[Data Boundary: Start]

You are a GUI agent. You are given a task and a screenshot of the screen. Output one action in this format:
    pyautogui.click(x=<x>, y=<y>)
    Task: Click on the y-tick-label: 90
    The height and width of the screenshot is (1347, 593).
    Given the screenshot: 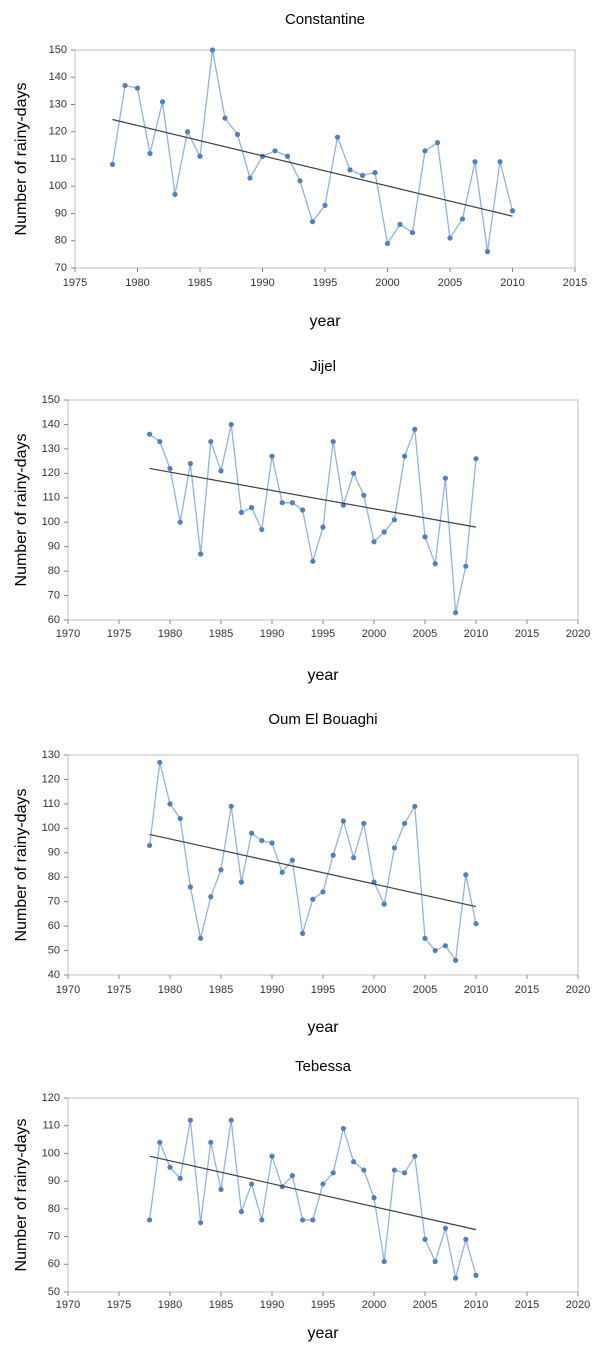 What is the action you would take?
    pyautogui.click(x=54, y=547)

[Data Boundary: End]
[Data Boundary: Start]

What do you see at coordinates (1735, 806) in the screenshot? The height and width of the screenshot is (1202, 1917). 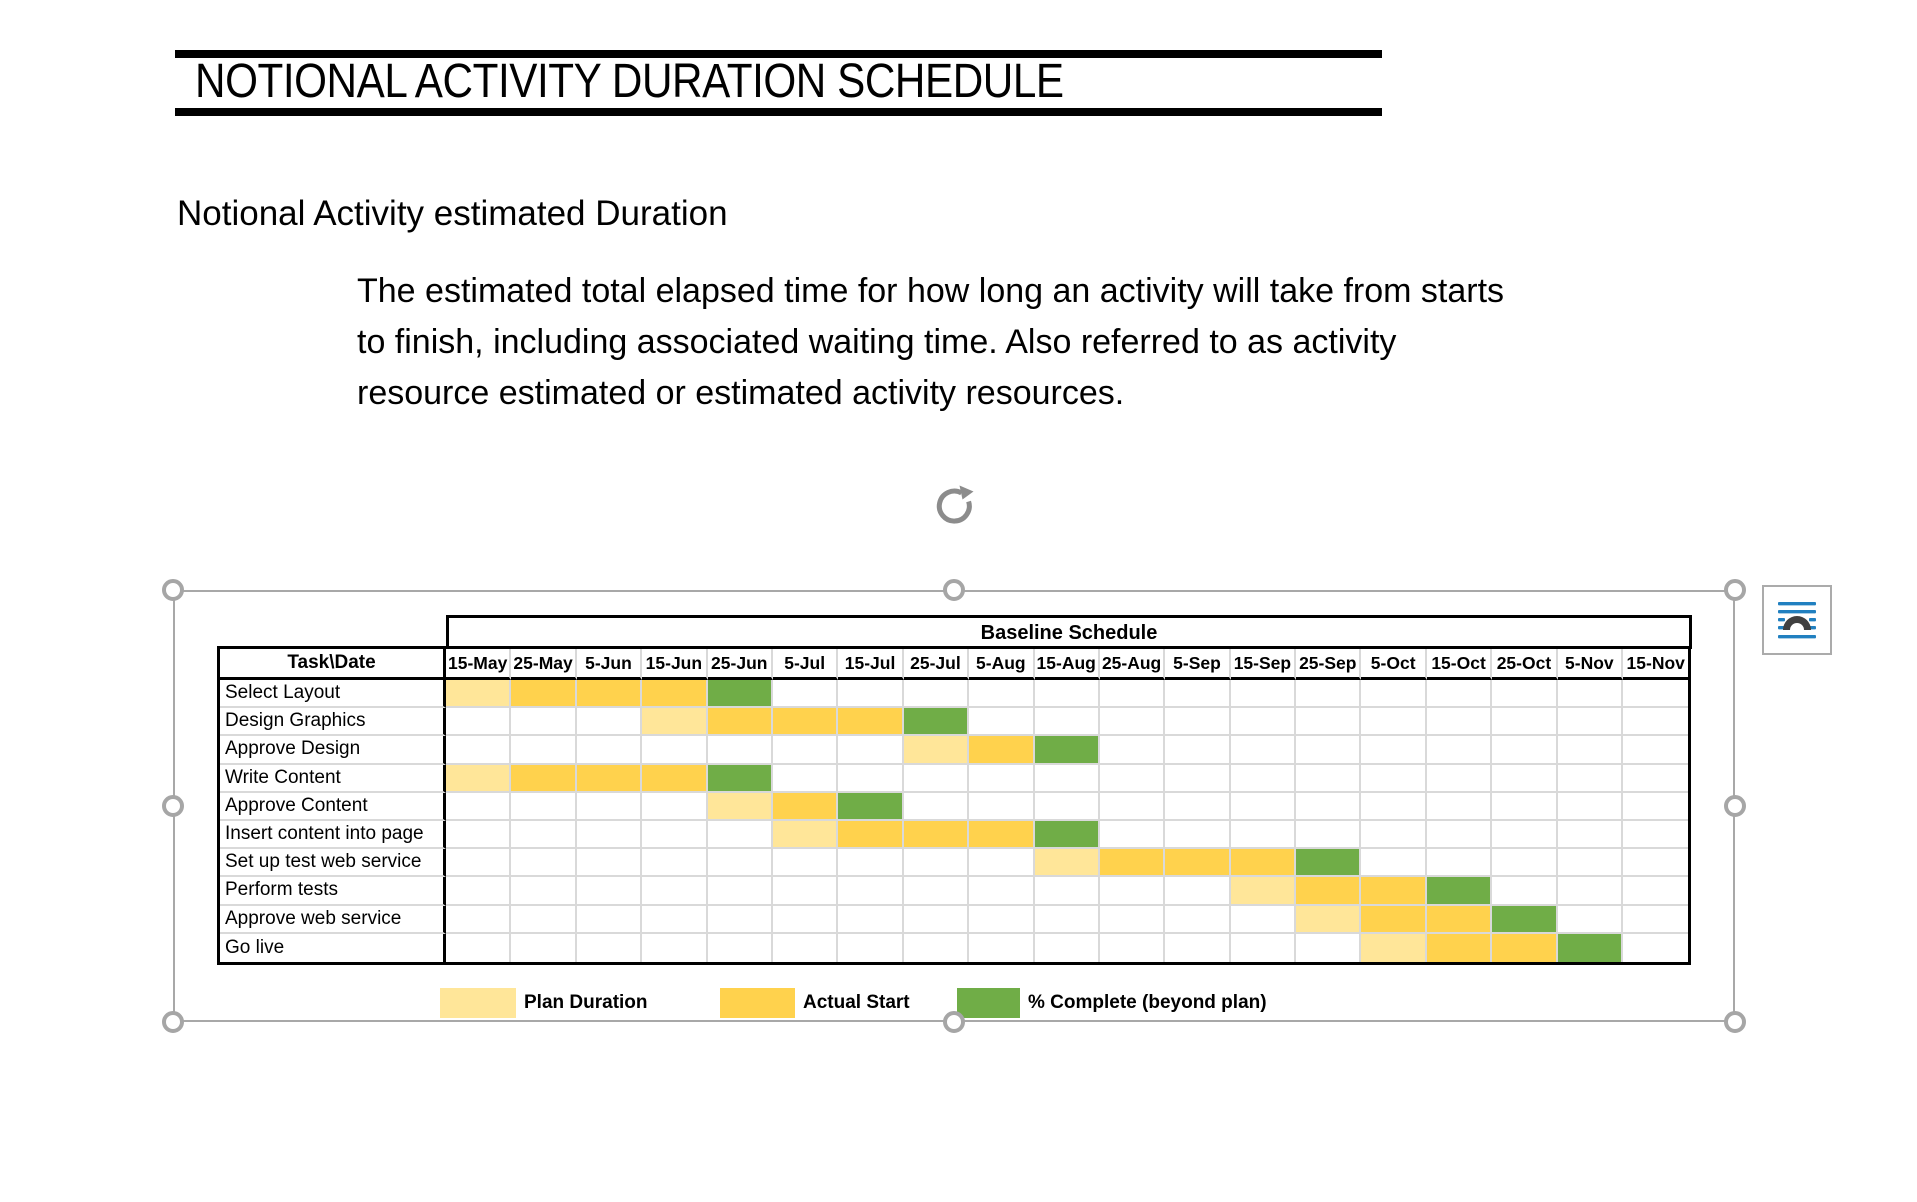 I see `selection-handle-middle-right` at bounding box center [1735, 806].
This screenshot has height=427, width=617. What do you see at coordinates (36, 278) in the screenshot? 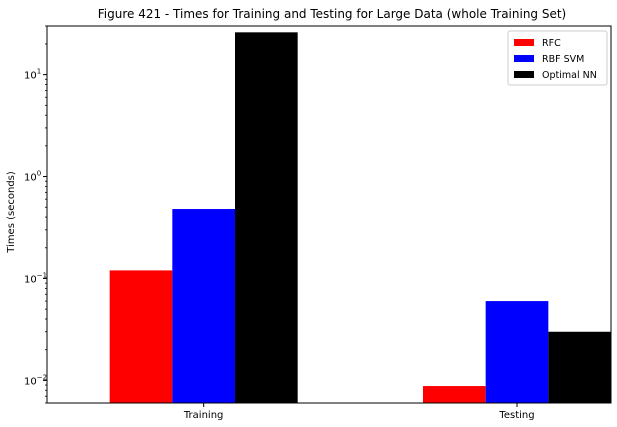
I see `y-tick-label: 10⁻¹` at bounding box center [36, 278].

[Data Boundary: End]

Revise the items from the line containing "This screenshot has" through the line containing "center [36, 278].", inclusive, so that "screenshot" becomes "image" and nothing else changes. Omit the picture from your answer.

_Result_
This image has height=427, width=617. What do you see at coordinates (36, 278) in the image? 
I see `y-tick-label: 10⁻¹` at bounding box center [36, 278].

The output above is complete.